CSSEGISandData / COVID-19

Novel Coronavirus (COVID-19) Cases, provided by JHU CSSE
https://systems.jhu.edu/research/public-health/ncov/
29.12k stars 18.39k forks source link

Problematic to parse daily data #1199

Open mok0 opened 4 years ago

mok0 commented 4 years ago

I have parsed the data from the daily .csv files incsse_covid_19_data/csse_covid_19_daily_reports and found a ton of problems.

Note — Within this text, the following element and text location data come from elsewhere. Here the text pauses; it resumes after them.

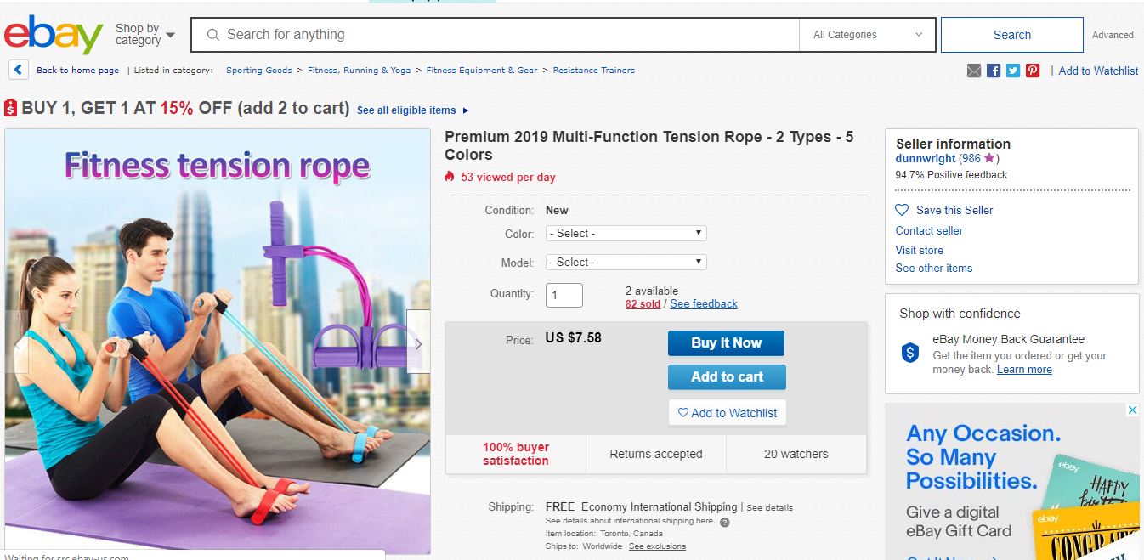Open the Shop by category menu
Screen dimensions: 1144x560
pyautogui.click(x=144, y=35)
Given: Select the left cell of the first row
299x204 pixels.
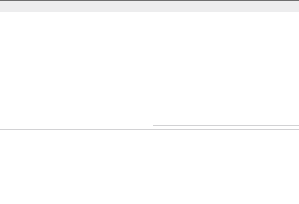Looking at the screenshot, I should pos(76,34).
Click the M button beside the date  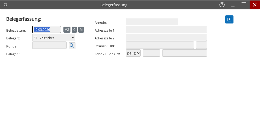coord(81,30)
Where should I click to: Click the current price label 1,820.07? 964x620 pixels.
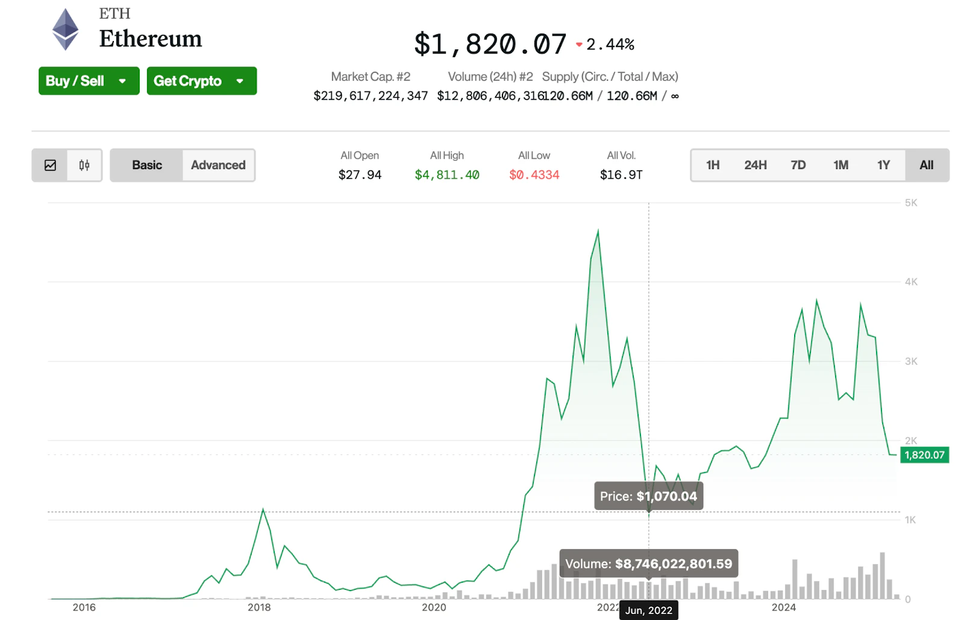coord(924,455)
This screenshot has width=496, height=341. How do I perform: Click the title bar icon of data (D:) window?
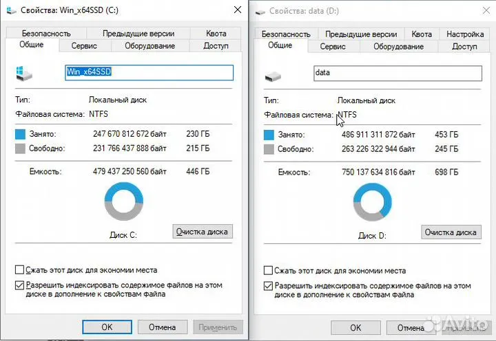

Many countries have varying names, for example "Republic of the Congo" and "Congo (Brazzaville)" both appear, although it's the same country, and South Korea appears as both "Republic of Korea" and "Korea, South". There are many instances of this, as well as misspelling of country names ("Cabo Verde").

Dates appear in 3 different formats , 1/22/2020, 2020-03-20T14:43:04, and 1/30/20 16:00.

I suggest you add the ISO3166 ALPHA-3 country codes so the data is easily interpretable, and also use a standard date format that is easier to parse... the ISO format 2020-03-20T14:43:04 used some of the time is fine.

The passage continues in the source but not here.